Additional putative effector gene models were identified from all ORFs predicted from the genome over 80 residues in length with no missing data. All ORFs were surveyed for secretion signals using SignalP v4.1 (−u 0.34) and independently with SignalP v3.0 (default settings) [73, 74]. ORFs were considered secreted if a positive result was obtained through either or both approaches and no trans-membrane domains were detected by SignalP v4.1. Further filtering, removing ORFs targeted to the mitochondria was performed using TargetP [75]. All ORFs predicted (i.e. regardless of signal peptide prediction) were surveyed for Crinklers (CRN) and WY repeats using hidden Markov models (HMMs) with HMMER v3.1b1 [76]. The CRN HMM was produced with hmmsearch, inputting an alignment of all labelled Phytophthora spp. CRNs from NCBI. The WY HMM was described previously [77, 78]. Predicted secreted ORFs were surveyed for RxLR motifs and previously described/queried degenerate [GHQ]xLR or RxL[GKQ] motifs [53, 79,80,81,82] linked with either degenerate [DE][DE][ER] motif or a WY repeat [78]. Predicted effectors were integrated into the Maker produced GFF file by identifying over-lapping gene models on the same strand with BEDTools [83]. Gene models were characterized as to whether they shared either or both start and stop codon positions.

Candidate effectors at unique genomic loci were further curated to ensure that they did not overlap or neighbor one another within 1 kb on the same strand. In instances when not the case, these models were manually refined, with the aid of BLAST [26], to produce multi-exonic RxLR-(EER)-WY models [84, 85].

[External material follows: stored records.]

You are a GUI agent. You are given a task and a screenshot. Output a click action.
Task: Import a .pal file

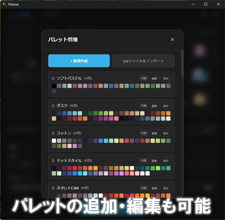(x=143, y=61)
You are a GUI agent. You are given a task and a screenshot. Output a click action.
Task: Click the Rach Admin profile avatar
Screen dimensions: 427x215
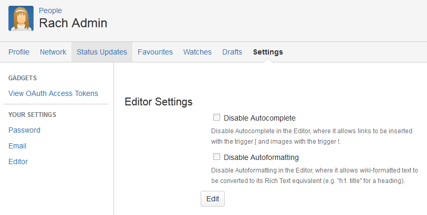coord(21,18)
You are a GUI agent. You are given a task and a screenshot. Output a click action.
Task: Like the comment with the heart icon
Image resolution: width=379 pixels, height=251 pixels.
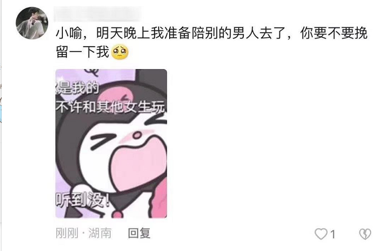321,234
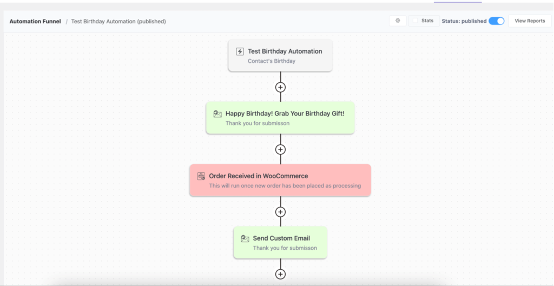Image resolution: width=554 pixels, height=286 pixels.
Task: Click plus icon below Send Custom Email
Action: pos(280,274)
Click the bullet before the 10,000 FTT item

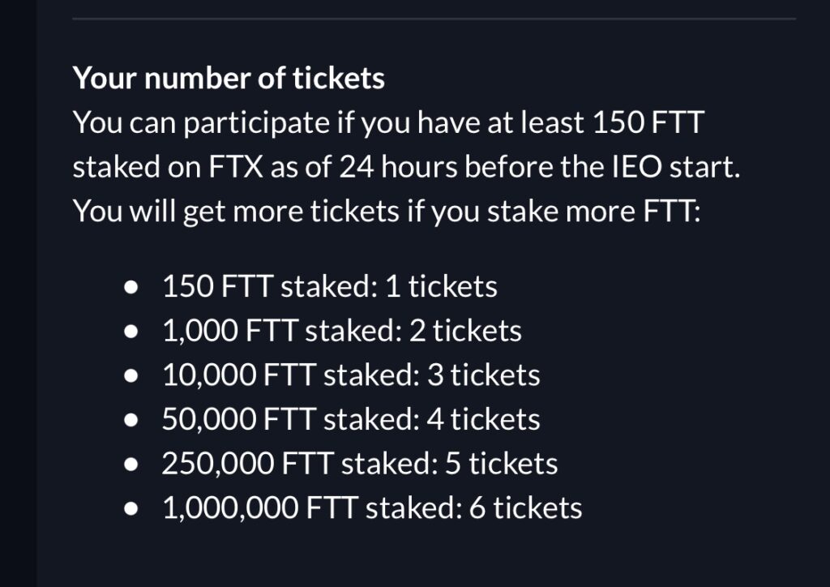(130, 376)
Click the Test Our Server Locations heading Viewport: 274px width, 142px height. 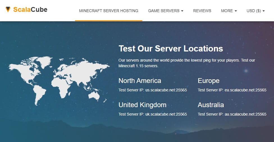(171, 48)
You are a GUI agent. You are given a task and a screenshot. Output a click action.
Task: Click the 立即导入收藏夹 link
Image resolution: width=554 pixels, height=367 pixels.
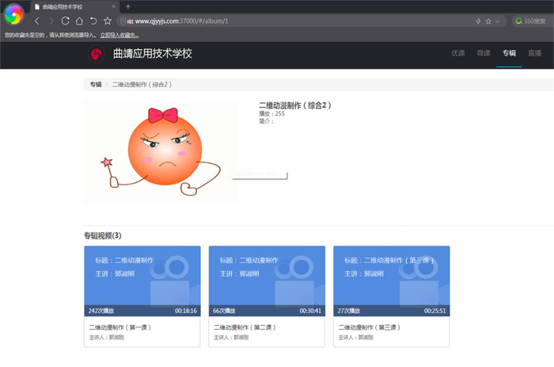click(120, 35)
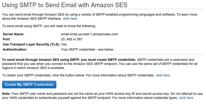
Task: Click 'To send email using SMTP' intro line
Action: tap(49, 26)
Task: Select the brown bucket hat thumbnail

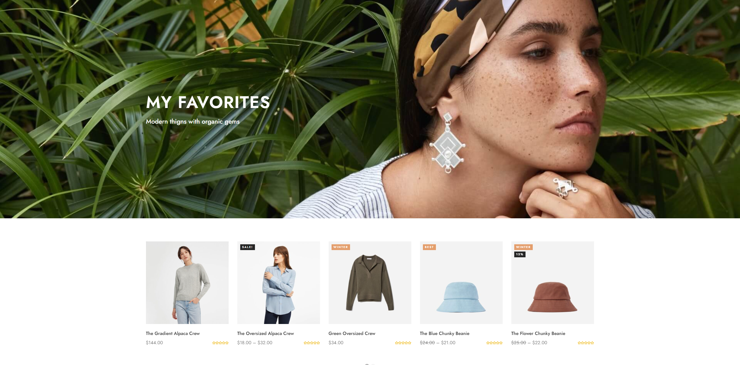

The final predicted protein sequence was then generated from the GFF using GAG and putative effectors were re-identified on the entire annotation set to obtain final putative effector counts, which include those independently predicted by MAKER [34]. Conserved functional domains, including pathogenicity associated domains, of the final gene models were identified with InterProScan [72] and putative gene model names were assigned through stringent BLAST to the UniProt reference database [86]. These features were added to the NCBI table file with Annie and GAG [87, 88].

Comparative genomics

De novo identification of genes encoding pathogenicity associated domains for P. effusa, other downy mildew and Phytophthora species was performed by running InterProScan on all available gene models. Gene models were inferred to contain a pathogenicity associated domain if such a domain was identified by CDD, Gene3d, PANTHER, Pfam, PRINTS, ProDom, ProSitePatterns, ProSiteProfiles, SMART or SUPERFAMILY [35, 72, 89,90,91,92,93,94]. The total frequency of gene models encoding pathogenicity associated domains was calculated as the number of unique gene models identified with any of the specified domains divided by the total number of gene models surveyed. T-tests were performed on the frequency of models containing each domain and on the total frequency of pathogenicity associated gene models, segregating the results as downy mildew vs. Phytophthora and Peronospora spp., and H. arabidopsidis vs. Phytophthora spp. and P. halstedii. Chi-squared testing was performed on Pfam [35] domains detected across all seven species. In this test, a protein was counted once for each unique domain it encoded (i.e. it was not weighted if it encoded multiple of a single domain type). Expected scores were weighted for the number of proteins detected as having Pfam domains in each species. Tests were performed on all domains as P. effusa vs. all, Peronospora spp. vs. all, Peronospora spp. and H. arabidopsidis vs. all, and downy mildews vs. Phytophthora spp. A Bonferroni-adjusted p-value was calculated based on the number of domains tested, with Pfam domain scoring below this p-value manually investigated. Instances where an over-representation of domains in P. tabacina appeared to score a significant result were investigated, owing to the high duplication in the P. tabacina assemblies detected in this study.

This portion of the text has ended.